Nevada, seminar week HS 2017

October 23, 2017

ETH Zürich D-ARCH, Joint Seminar Week, 23-27 October 2017
Prof. Dr. Alexander Lehnerer and Prof. Dr. Philip Ursprung

“What is your utilization of the desert, Professor Banham?”
“Huh?”
“The Bureau of Land Management is studying desert utilization; what is it you actually do in the desert?”
“Oh! Well, I…er…stop the car and look at the scenery!”
“Hm? I don’t think we have a category for that”
—Reyner Banham, Scenes in America Deserta, 1982

A journey to a desert mirage. To a place that is there and not there. It’ll be hot and unforgiving. Bring sunscreen. And make sure you know how to handle a mule. We’ll ride into towns that hardly exist, and if so, mostly within our collective memory and imagination of places ten thousand miles further across the Atlantic. This is the farthest west we get in Europe.

The image of the desert as a space to be colonized was shaped by endless Hollywood  movies in the last century. Once upon a time in the1960s until nowadays, the Spanish Sierra Nevada and Tabernas Desert offered an adequate American setting for European film makers. Here, the “Spaghetti Western” debunked its heroic model by means of irony and transformed the American tragedy into a European comedy.

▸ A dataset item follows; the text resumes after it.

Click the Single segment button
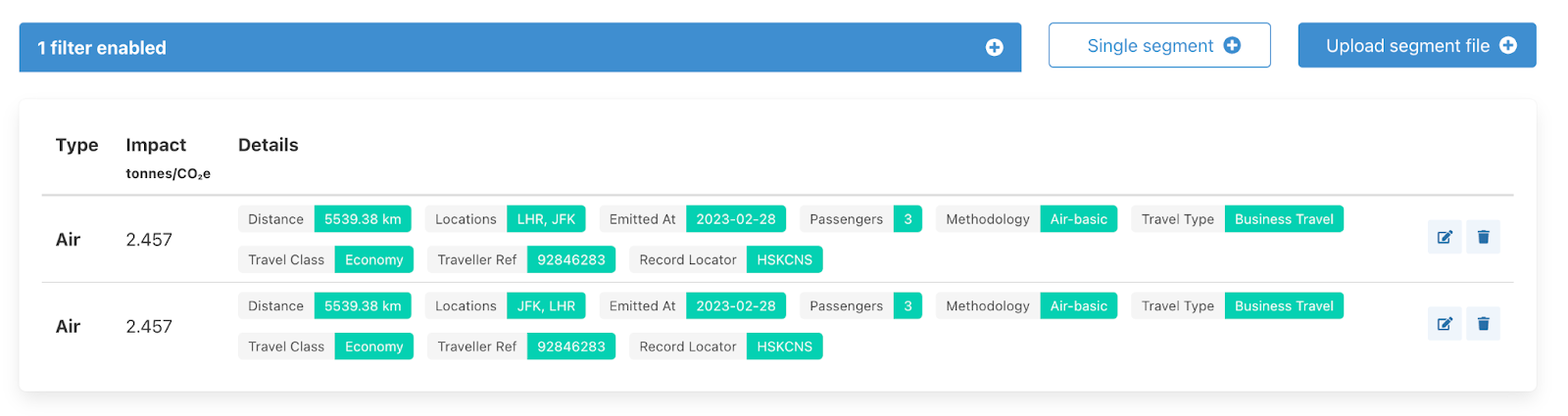 tap(1159, 46)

We will be searching for the sites where these movies are shot. Some of the backdrops are still standing, either in decay or reactivated as tourist attractions. We will walk with donkeys—a homage to Sancho Panza—through Southern Spain. We will take our time to admire the sublime landscape, to visit the ruins of the European film industry, and to reflect on the present between reality and fiction. And we will interact with animals that—since antiquity—are the most faithful and stubborn companions of mankind.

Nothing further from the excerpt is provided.